● TASK GOAL: Set down again, exactly and only, the lines from the one that contains "Given: Open the View Options dropdown" through the last line of the records below, both included, but not the pictures.

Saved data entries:
BEGIN

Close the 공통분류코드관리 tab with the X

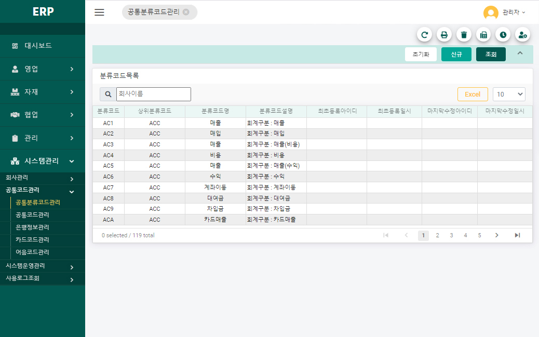pyautogui.click(x=186, y=12)
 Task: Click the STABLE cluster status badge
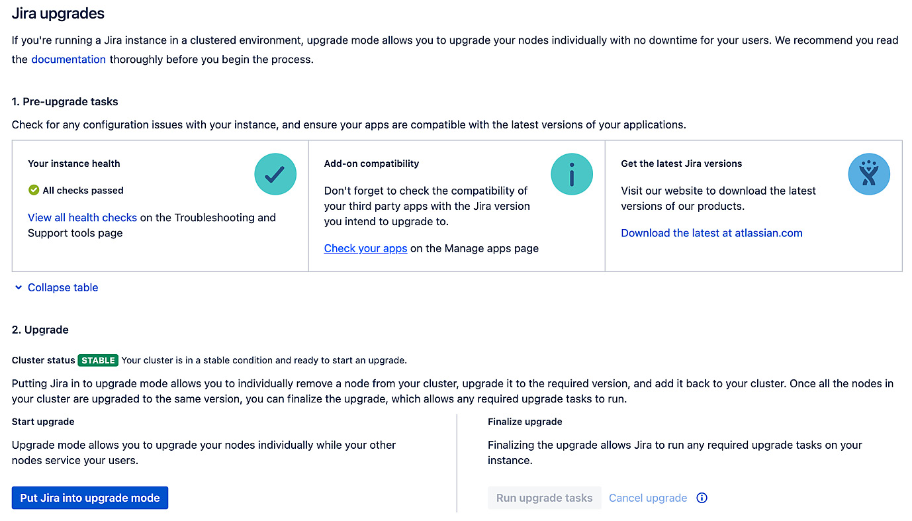98,361
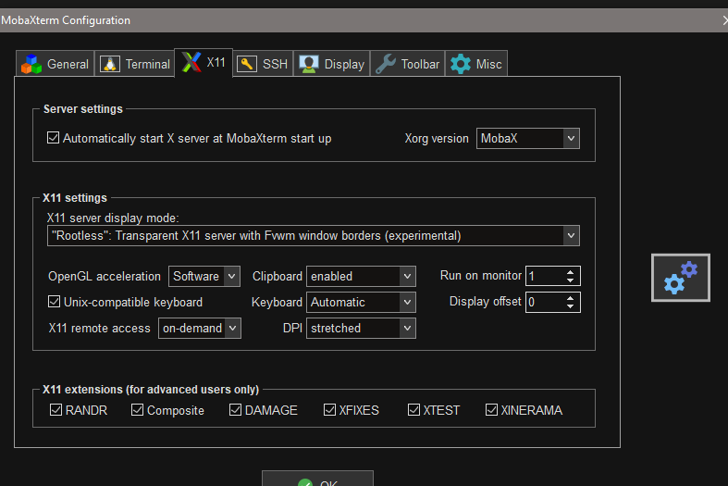Click the Toolbar tab wrench icon
Image resolution: width=728 pixels, height=486 pixels.
(386, 64)
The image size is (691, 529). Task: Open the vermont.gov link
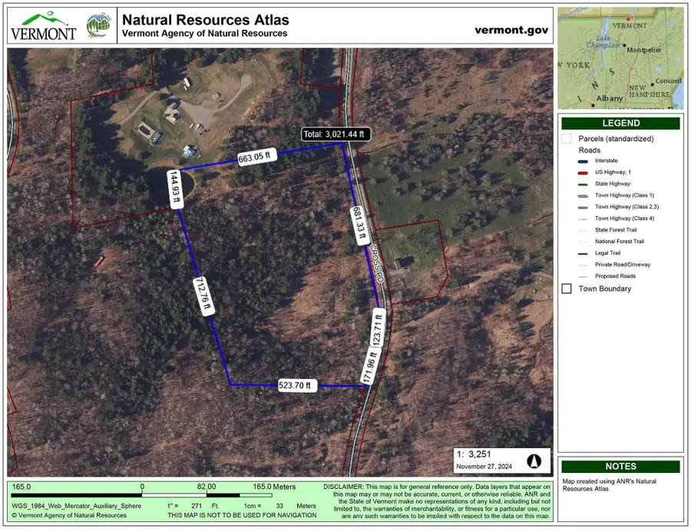(x=511, y=29)
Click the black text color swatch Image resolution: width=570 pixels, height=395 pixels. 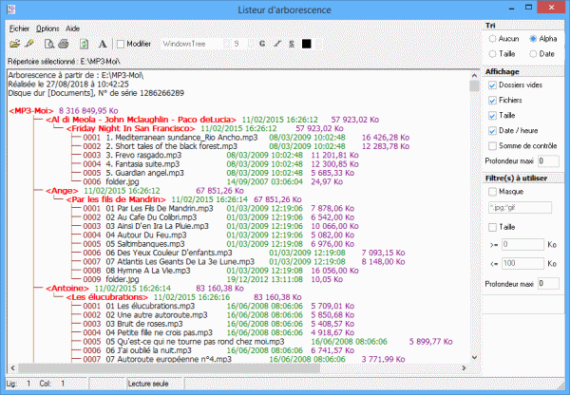tap(307, 44)
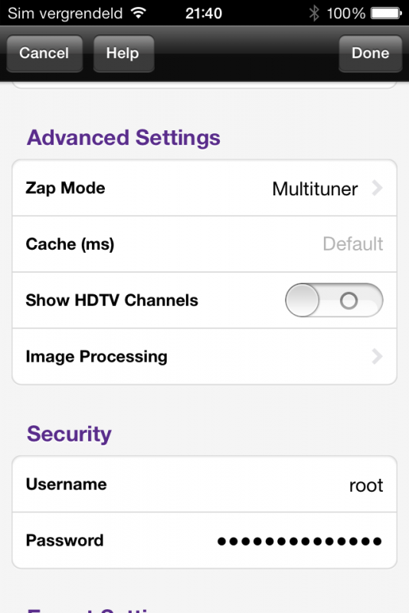Tap the off indicator circle on HDTV switch

348,300
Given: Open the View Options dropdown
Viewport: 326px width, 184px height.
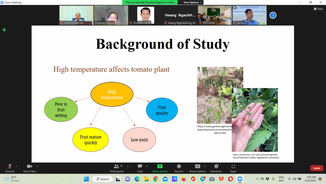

END

● RESULT OF THIS EXERCISE:
Given: Open the View Options dropdown
Viewport: 326px width, 184px height.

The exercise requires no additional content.